Palliative and Hospice Care Defined by Law

24.03.2019

According to the World Health Organization, each year, an estimated 40 million people are in need of palliative care, and only about 14% of these people currently receive it.24

Palliative care is a fundamental human right, as well as an integral part of human dignity and health. Its purpose is to improve the quality of life of patients living with severe pains, regardless of diagnosis and remaining life expectancy.

Palliative care was first introduced in Georgia in 1999, with the support of Open Society Georgia Foundation (OSGF). “Due to intensive work and advocacy, we now have basic norms in legislation, we have created hospices for children and adults, and trained employees who got education in this sphere at the world’s leading institutions and hospices,” says Nino Kiknadze, coordinator of OSGF public health program, who has been leading the palliative care direction since 2008.

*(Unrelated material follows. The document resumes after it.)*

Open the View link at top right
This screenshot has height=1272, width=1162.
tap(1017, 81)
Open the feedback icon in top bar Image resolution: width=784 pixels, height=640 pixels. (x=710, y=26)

“Firefly World”, the first children’s hospice in Georgia, meets all standards of best European hospices by its infrastructure, service quality and attitude towards patients.

However, Georgian legislation failed to regulate important norms and was not familiar with the main definitions in the field of palliative care.

In 2018, a working group was set up upon the initiative of Open Society Georgia Foundation, involving experts in palliative care, representatives of the Ministry of Internally Displaced Persons from the Occupied Territories, Labour, Health and Social Affairs of Georgia, as well as the Parliament of Georgia. The members of the working group developed a package of amendments to the Law on the Rights of Patients and the Law on Health Care.

The Parliament of Georgia endorsed the legislative amendments in its proposed wording on February 25. Now, the Georgian legislation involves definitions of palliative and hospice care, children’s palliative care and authorities of service suppliers.

The legislative amendments will enter into force from June 1, 2019.